Patriotism Cloaks the Scoundrels 94


It is very sickening to see Cameron, Osborne and Johnson dressing up their opposition to a financial transaction tax as a defence of the UK against Europeans. Reducing the attraction of multiple financial speculative transactions is an obvious step in reforming the crazed world of fantasy finance. If it did reduce the concentration of speculative centres in the City of London that would in the long term be good thing – our economy is over-dependent on servicing a system which cannot last anyway.

The Tories see Britain as the world capital of spivs, with unlimited free amounts of cash raining down on their friends and family in the city who devise ever more elaborate financial speculations on every one of which they take a margin. Free lolly forever. Hooray!

But it is probably too late anyway. The establishment seems oblivious to the extent to which the system is unravelling. Almost all European governments face increasing demands for real interest on the money they borrow from banks and financial institutions – increased bond yields – but that only increases debt, which countries largely service by new borrowing in this never-never land. Banks demand higher interest because they fear the risk of not being repaid, and the higher interest makes it more and more certain they won’t be repaid. It is only one of a number of ways the logic of the system has collapsed.

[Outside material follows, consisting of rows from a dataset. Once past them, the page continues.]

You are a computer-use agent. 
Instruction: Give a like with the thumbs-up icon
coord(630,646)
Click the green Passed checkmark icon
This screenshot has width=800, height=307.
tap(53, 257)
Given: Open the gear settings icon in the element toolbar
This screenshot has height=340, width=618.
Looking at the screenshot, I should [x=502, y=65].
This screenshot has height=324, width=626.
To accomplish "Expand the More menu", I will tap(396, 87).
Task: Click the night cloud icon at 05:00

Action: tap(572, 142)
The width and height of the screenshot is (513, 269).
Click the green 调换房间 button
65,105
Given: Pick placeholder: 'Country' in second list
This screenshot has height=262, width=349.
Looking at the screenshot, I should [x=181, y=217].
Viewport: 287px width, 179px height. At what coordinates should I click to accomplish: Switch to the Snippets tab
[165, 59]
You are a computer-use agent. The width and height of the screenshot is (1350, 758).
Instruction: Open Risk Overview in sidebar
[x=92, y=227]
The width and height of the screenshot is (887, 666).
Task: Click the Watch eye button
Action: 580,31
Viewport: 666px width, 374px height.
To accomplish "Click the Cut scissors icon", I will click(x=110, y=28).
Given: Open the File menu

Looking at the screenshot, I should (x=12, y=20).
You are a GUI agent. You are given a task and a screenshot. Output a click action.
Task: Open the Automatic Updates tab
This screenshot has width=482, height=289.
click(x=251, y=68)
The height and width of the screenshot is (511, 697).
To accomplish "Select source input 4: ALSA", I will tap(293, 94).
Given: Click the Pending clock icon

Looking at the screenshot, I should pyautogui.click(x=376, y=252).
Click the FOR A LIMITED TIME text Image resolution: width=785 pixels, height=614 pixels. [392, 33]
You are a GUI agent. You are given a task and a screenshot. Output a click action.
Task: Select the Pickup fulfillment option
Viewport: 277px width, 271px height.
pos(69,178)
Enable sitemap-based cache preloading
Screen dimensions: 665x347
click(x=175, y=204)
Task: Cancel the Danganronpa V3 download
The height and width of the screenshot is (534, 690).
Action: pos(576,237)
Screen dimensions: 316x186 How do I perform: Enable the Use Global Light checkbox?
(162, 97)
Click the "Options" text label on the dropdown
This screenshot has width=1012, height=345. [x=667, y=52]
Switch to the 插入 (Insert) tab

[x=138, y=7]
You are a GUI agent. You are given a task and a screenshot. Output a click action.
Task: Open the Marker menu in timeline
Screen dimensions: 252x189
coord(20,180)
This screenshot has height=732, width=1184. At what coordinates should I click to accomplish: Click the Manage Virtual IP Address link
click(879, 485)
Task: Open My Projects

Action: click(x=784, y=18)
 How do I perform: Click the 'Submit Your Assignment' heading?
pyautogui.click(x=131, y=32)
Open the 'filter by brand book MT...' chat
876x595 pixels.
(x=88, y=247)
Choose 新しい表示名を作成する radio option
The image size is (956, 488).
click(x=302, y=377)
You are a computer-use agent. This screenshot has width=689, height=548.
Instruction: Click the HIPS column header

So the Tories posture while the system sinks deeper and deeper, and meantime people around the world have noticed that the elite are screwing them. These really are the most interesting times of my lifetime.


94 thoughts on “Patriotism Cloaks the Scoundrels

1 2 3 4
  • Fedup

    Anders,
    10 merits for that man.
    ,
    ,
    Johnson,
    Citing one husband and wife source, whose references are; trust me I know. Theri contentions emphasis the phrase;”Money Powers” (an antisemitic trope) don’t cut much mustard, Abe Lincoln has been quoted many times in many sources included the 1935 published book I am busy with.
    ,
    However, this point bears little relevance to the debate; Disaster Capitalism which is the latter day dumbed down version of the same truth forwarded by Abe. For transference of ownership of natural assets of we the people to the “Money Powers” a war is the best vehicle. Furthermore the prerequisite for any war, is pandering to the prejudices of the great unwashed, and creation of divisions where none exist.

  • nobody

    No Craig, the logic of the system is just as it should be. Collapse is the aim. Any monetary system that has usury as its base is effectively no different to a pyramid scam, and like a pyramid scam can have no other outcome. It must bust.
    .
    If you think that’s a mad thought you should wonder at why usury was declared a sin in every major religion in the world. Apart from Judaism, that is. In Judaism usury is only a sin if you do it to Jews. If you do it to goyim it’s a virtue. Don’t argue with me, take it up with Leviticus.
    .
    As to why Christianity now embraces usury you’d have to go back to the reformation. I have no idea whose idea it was to declare that particular sin a virtue but they were either very wicked or very foolish. Or both, now that I think about it.
    .
    Anyway, we’re fucked. There’s more money now owed than there is stuff to pay for it with. How’s that for logic?

  • Arsalan

    We are living under the dictatorship of the usurious zionists.
    Whose loyalties are only to themselves and Israel.

  • j

    I’m not sure I am in favour of a Tobin or transaction tax. People surely have a right to defend themselves against currency debasement by switching their savings to a currency that they think is relatively strong. Should not we be taxing wealth (people who have acquired wealth, not transactions (people in the act of acquiring or attempting to acquire wealth)? If you have that and a robust system that prevents banks from making silly loans, a transaction tax would probably be unnecessary.
    Like stamp duty on housing, it is a tax that is easy to raise, but this does not mean it is fair.
    The Dutch have a wealth tax. After an allowance of around 20,000 euro, a 1.2% tax is imposed on the average amount of your wealth (value on first day of year + value on last day of year divided by 2). In this way they have got rid of inheritance tax and capital gains tax. Neat, and makes filing tax returns much simpler.

1 2 3 4

Comments are closed.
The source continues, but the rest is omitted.